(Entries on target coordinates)
**********

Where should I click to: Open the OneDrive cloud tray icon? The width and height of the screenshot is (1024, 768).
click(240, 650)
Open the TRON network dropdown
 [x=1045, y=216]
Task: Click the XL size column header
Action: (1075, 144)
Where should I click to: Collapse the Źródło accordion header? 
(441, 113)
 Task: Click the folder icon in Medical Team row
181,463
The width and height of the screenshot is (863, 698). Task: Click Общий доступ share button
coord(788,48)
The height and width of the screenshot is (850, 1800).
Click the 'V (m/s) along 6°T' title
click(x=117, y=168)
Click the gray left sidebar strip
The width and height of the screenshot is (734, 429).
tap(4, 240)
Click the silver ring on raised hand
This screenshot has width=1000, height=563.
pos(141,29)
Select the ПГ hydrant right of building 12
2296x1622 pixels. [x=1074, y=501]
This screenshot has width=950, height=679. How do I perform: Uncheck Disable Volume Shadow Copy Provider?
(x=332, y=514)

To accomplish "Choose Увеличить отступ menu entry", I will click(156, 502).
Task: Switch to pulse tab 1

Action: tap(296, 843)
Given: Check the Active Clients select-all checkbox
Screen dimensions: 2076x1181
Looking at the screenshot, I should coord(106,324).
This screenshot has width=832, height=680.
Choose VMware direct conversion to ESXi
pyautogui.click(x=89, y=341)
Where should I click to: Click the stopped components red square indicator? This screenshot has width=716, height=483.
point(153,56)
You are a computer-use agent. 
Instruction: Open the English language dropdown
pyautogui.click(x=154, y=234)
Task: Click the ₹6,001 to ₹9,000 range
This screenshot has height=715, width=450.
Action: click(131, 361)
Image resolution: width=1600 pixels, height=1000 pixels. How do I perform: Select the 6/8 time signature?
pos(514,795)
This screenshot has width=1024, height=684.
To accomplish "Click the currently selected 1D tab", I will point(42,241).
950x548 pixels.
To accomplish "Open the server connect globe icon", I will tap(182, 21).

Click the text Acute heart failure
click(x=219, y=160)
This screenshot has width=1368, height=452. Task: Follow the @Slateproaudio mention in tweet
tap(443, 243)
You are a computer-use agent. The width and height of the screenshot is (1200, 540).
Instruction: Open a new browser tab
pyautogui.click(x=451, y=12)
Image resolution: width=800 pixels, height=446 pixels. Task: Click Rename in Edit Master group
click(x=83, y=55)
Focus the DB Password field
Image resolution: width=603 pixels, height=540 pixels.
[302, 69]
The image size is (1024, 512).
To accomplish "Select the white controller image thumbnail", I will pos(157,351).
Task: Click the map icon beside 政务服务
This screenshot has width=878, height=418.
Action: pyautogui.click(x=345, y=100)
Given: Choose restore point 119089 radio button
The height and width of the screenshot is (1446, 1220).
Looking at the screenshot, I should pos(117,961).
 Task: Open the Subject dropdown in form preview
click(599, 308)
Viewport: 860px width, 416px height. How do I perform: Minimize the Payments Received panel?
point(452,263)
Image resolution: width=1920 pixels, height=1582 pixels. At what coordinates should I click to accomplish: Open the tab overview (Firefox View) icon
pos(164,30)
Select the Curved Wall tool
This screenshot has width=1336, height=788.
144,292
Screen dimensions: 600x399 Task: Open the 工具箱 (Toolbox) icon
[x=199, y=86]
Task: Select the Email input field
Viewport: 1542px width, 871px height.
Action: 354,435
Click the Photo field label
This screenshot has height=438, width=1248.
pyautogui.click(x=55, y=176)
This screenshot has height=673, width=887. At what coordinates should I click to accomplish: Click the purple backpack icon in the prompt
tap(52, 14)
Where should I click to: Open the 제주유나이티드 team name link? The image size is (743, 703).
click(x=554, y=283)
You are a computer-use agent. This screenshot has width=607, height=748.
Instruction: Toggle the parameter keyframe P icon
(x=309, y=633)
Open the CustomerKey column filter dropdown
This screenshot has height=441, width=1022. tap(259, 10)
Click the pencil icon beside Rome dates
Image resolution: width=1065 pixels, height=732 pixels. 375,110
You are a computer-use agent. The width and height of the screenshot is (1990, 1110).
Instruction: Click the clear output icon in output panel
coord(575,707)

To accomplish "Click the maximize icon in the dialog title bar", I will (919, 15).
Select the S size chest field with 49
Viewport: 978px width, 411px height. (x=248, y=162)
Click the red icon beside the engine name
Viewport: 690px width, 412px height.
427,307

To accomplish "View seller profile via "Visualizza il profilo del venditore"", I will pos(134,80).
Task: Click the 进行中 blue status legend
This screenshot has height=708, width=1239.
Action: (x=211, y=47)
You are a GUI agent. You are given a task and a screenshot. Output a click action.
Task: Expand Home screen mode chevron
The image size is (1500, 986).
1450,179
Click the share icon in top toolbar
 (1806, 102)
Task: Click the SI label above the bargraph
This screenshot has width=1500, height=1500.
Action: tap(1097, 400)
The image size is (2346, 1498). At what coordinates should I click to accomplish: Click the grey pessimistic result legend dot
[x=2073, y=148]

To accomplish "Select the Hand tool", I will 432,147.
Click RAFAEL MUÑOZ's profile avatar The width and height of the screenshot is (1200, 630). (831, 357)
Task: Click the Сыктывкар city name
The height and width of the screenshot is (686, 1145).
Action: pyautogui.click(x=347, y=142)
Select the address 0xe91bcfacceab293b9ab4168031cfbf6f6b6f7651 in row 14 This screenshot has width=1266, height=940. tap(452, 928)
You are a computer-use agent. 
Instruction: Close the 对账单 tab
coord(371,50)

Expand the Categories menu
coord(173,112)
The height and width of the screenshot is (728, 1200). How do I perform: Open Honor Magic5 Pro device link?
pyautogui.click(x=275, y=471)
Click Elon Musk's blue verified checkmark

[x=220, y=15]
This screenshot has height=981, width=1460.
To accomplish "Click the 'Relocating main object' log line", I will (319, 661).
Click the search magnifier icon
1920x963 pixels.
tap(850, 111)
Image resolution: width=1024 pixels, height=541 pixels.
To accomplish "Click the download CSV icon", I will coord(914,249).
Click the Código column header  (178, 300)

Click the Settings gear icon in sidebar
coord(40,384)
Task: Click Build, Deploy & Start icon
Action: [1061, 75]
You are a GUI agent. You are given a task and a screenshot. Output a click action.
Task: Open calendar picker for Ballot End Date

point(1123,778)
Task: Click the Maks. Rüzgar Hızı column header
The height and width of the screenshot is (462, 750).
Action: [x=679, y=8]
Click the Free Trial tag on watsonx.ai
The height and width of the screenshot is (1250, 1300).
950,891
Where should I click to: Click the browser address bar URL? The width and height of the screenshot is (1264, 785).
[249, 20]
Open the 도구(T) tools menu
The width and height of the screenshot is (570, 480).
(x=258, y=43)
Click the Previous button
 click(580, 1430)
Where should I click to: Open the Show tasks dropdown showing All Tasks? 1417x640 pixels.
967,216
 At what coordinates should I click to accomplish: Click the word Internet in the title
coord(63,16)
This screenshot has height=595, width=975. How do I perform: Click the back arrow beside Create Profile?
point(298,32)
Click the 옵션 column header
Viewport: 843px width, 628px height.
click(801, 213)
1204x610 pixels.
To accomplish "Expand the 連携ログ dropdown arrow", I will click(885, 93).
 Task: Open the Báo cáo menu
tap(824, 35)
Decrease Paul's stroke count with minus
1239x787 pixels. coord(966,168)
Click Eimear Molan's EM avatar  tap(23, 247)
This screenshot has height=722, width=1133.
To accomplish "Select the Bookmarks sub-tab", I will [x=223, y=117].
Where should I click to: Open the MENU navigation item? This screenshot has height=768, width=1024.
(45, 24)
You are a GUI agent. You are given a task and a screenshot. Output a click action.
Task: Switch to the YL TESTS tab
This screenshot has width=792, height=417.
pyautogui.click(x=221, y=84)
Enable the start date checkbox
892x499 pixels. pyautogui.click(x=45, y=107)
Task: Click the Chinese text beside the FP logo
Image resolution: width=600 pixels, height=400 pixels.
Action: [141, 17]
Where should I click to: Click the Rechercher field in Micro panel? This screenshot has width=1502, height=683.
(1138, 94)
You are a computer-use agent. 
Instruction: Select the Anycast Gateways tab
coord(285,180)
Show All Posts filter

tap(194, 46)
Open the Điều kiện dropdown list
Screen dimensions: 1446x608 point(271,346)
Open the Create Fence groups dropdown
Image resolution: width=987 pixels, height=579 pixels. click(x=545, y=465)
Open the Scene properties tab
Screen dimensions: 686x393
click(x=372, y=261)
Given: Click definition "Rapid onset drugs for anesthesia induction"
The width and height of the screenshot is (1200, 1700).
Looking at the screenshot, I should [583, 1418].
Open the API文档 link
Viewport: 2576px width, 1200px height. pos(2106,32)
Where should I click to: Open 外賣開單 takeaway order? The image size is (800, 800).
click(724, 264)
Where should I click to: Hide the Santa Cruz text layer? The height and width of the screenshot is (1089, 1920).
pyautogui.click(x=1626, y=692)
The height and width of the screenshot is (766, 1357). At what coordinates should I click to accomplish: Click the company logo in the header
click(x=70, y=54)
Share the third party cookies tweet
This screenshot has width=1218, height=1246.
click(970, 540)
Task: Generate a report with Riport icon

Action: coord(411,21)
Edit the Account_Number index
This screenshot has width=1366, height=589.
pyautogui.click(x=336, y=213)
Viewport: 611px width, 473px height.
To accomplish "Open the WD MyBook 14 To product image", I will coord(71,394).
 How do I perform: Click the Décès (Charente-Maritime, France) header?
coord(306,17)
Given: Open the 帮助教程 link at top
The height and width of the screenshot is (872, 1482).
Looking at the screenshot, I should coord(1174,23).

**********

Exercise task: Repeat these lines word for word, starting at the line that contains "I will 432,147." and ending at the line that contains "(x=258, y=43)", with both of those lines included.

Finished answer:
To accomplish "Select the Hand tool", I will 432,147.
Click RAFAEL MUÑOZ's profile avatar The width and height of the screenshot is (1200, 630). (831, 357)
Task: Click the Сыктывкар city name
The height and width of the screenshot is (686, 1145).
Action: pyautogui.click(x=347, y=142)
Select the address 0xe91bcfacceab293b9ab4168031cfbf6f6b6f7651 in row 14 This screenshot has width=1266, height=940. tap(452, 928)
You are a computer-use agent. 
Instruction: Close the 对账单 tab
coord(371,50)

Expand the Categories menu
coord(173,112)
The height and width of the screenshot is (728, 1200). How do I perform: Open Honor Magic5 Pro device link?
pyautogui.click(x=275, y=471)
Click Elon Musk's blue verified checkmark

[x=220, y=15]
This screenshot has height=981, width=1460.
To accomplish "Click the 'Relocating main object' log line", I will (319, 661).
Click the search magnifier icon
1920x963 pixels.
tap(850, 111)
Image resolution: width=1024 pixels, height=541 pixels.
To accomplish "Click the download CSV icon", I will coord(914,249).
Click the Código column header  (178, 300)

Click the Settings gear icon in sidebar
coord(40,384)
Task: Click Build, Deploy & Start icon
Action: [1061, 75]
You are a GUI agent. You are given a task and a screenshot. Output a click action.
Task: Open calendar picker for Ballot End Date

point(1123,778)
Task: Click the Maks. Rüzgar Hızı column header
The height and width of the screenshot is (462, 750).
Action: [x=679, y=8]
Click the Free Trial tag on watsonx.ai
The height and width of the screenshot is (1250, 1300).
950,891
Where should I click to: Click the browser address bar URL? The width and height of the screenshot is (1264, 785).
[249, 20]
Open the 도구(T) tools menu
The width and height of the screenshot is (570, 480).
(x=258, y=43)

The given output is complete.